SRSF5 modulates tamoxifen resistance in oestrogen receptor-positive breast cancer by regulating BQ323636.1 expression

Abstract

Breast cancer is the most common malignancy in females and the fifth largest contributor to cancer-related mortality locally. Oestrogen receptor-positive (ER+) breast cancer represents the largest subtype, for which tamoxifen has been the mainstay in the domain of endocrine therapy. However, intrinsic and acquired tamoxifen resistance remains a predicament in the management of ER+ breast cancer, with almost up to half of the patients eventually developing distant metastasis despite ongoing tamoxifen treatment, thus driving the disease towards a rapidly deteriorating course.
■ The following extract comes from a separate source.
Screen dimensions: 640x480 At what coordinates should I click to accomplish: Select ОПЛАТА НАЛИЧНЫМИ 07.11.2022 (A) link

BQ323636.1 (BQ), a splice variant of nuclear receptor co-repressor 2 (NCOR2), was previously identified to be a mediator of tamoxifen resistance in ER+ breast cancer by interfering the corepressor function of NCOR2. This study aimed to delineate the splicing aberrations that may be responsible for the biosynthesis of BQ, with a focus on serine/arginine-rich splicing factors (SRSFs). I demonstrated that the level of BQ is negatively correlated with SRSF5 expression, where knockdown of SRSF5 led to upregulation of BQ in MCF-7 cell line while transient overexpression of SRSF5 rendered downregulation of BQ in LCC-2 cell line. Moreover, via immunohistochemistry studies on primary breast cancer tumour samples from 137 patients, it was confirmed that low levels of SRSF5 expression is associated with BQ overexpression, higher risk of relapse and metastasis as well as poorer overall and disease-specific survival. Furthermore, I attempted to identify whether BQ drives and sustains tamoxifen resistance by inducing endoplasmic reticulum (EnR) stress and activating the Jun N-terminal kinase (JNK) signalling pathway. Transient overexpression of BQ in MCF-7 resulted in upregulation of EnR stress marker GRP78 (BiP) and increased phosphorylation level of JNK. However, inhibition of JNK with JNK inhibitor JNK-IN-8 failed to restore sensitivity towards tamoxifen in LCC-2. Nonetheless, results from this study may provide insights into potential therapeutic strategies to suppress BQ formation and mitigate the downstream effects of BQ so as to overcome tamoxifen resistance in ER+ breast cancer.